The purpose of BDS is not about creating social division. It's about bringing people together in broad, tactical and effective opposition to the unbending, repressive power and divisive infrastructure of the Israeli state: its illegal wall, inhuman checkpoints and colonialist settlements; its ruthless imprisonment and disconnection of Gaza from the outside world; its apartheid divisions inside Israel and ongoing ethnic cleansing of Palestinians.
I have no idea whether or not Yorke and his band are able to see the merits of that case.

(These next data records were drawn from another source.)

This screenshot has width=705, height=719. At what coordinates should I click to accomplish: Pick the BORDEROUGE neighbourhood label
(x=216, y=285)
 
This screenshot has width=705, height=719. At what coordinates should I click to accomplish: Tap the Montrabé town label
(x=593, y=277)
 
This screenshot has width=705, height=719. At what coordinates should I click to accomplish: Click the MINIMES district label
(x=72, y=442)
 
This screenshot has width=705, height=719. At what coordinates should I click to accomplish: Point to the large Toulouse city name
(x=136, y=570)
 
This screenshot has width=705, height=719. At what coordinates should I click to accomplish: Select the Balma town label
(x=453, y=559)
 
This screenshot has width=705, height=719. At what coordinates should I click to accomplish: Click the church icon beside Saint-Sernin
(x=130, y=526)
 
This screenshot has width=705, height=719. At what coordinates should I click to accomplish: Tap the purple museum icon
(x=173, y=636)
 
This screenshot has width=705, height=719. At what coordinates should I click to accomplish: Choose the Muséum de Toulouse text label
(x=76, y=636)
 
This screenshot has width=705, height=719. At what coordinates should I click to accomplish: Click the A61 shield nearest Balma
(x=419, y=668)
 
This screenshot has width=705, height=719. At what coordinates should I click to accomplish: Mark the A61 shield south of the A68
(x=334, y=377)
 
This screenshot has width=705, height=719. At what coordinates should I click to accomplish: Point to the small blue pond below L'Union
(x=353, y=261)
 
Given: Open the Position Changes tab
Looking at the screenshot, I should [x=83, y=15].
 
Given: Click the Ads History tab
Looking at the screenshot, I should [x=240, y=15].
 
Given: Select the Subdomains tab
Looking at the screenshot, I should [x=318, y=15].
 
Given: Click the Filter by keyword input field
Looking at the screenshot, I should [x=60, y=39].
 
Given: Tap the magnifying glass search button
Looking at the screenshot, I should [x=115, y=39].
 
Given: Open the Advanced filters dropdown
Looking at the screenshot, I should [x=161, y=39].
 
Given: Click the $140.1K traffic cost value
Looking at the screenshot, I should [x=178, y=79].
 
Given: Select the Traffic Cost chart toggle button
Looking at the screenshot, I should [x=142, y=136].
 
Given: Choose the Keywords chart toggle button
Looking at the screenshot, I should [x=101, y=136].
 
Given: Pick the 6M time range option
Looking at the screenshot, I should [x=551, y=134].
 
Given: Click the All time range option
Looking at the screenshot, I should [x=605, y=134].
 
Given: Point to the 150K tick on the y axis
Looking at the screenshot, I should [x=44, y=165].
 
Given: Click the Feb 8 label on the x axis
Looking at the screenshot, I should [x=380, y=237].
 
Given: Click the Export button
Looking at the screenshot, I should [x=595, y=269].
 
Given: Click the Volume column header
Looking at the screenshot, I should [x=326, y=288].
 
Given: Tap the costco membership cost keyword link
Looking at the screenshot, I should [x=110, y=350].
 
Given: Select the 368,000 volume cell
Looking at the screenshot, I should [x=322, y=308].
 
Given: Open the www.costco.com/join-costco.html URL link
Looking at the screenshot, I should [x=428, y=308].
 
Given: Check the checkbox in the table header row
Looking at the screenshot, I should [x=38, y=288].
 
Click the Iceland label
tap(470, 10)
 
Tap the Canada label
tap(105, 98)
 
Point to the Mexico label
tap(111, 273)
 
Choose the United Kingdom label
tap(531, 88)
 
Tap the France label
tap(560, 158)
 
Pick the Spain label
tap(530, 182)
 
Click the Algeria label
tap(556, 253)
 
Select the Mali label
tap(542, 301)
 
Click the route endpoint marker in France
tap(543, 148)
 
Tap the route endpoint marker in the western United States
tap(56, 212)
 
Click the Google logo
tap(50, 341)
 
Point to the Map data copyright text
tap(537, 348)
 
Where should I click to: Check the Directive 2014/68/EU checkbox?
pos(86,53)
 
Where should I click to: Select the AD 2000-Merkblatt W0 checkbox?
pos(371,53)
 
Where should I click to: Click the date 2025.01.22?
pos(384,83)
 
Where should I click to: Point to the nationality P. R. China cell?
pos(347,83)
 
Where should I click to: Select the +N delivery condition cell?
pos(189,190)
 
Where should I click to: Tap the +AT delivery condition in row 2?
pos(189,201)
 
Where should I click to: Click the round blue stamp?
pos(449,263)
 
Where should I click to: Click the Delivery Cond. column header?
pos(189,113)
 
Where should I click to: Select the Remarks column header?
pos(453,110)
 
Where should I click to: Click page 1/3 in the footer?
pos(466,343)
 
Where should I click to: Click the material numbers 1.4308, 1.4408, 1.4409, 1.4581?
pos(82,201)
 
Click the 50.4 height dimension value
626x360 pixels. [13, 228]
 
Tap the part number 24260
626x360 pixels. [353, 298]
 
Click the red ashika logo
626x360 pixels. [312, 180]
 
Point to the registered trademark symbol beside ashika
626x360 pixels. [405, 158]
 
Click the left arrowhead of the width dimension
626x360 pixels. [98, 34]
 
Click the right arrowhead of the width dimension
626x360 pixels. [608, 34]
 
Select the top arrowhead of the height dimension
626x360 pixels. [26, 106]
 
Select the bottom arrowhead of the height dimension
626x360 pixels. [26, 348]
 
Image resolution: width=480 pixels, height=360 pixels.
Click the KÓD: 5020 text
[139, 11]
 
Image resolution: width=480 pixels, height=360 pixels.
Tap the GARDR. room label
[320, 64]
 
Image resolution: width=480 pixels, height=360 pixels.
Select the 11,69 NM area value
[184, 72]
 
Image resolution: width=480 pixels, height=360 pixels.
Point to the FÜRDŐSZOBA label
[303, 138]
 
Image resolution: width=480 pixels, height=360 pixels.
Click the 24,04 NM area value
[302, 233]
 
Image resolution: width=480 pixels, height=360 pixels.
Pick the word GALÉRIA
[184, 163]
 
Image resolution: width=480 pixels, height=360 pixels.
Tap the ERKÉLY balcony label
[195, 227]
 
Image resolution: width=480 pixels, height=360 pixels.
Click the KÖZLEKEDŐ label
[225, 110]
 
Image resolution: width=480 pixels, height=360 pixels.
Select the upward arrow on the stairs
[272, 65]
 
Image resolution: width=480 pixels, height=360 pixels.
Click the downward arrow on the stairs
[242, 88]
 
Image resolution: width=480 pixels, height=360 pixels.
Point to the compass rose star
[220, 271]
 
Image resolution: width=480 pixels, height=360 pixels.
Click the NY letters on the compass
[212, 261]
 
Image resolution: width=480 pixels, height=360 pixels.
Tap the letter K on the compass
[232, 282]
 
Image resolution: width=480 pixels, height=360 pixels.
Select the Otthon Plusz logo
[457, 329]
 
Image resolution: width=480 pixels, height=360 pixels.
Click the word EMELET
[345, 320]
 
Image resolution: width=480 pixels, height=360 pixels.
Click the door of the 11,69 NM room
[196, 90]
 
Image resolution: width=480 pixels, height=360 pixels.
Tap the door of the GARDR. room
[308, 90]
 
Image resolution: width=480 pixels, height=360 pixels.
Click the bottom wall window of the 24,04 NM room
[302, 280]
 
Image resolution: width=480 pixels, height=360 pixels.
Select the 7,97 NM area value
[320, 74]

But they should, at least, resist caricaturing those making it as "weird" and "patronising". Yorke's vociferous indignation looks a lot more like feigned liberal deflection of the actual issues.

It seems unlikely that Radiohead will change their minds now about performing in Israel. That's their decision, their moral choice. But Yorke should refrain from slandering a BDS movement with serious, rational and well-supported ideas about how to advance human rights and justice for Palestinians. 

There's been no 'talking-down' or 'telling' Thom Yorke and Radiohead what to do, only fair and reasoned requests for them not to cross this picket line and partake in Israel's whitewash. Accept or reject those arguments, but don't run for cover behind faux outrage.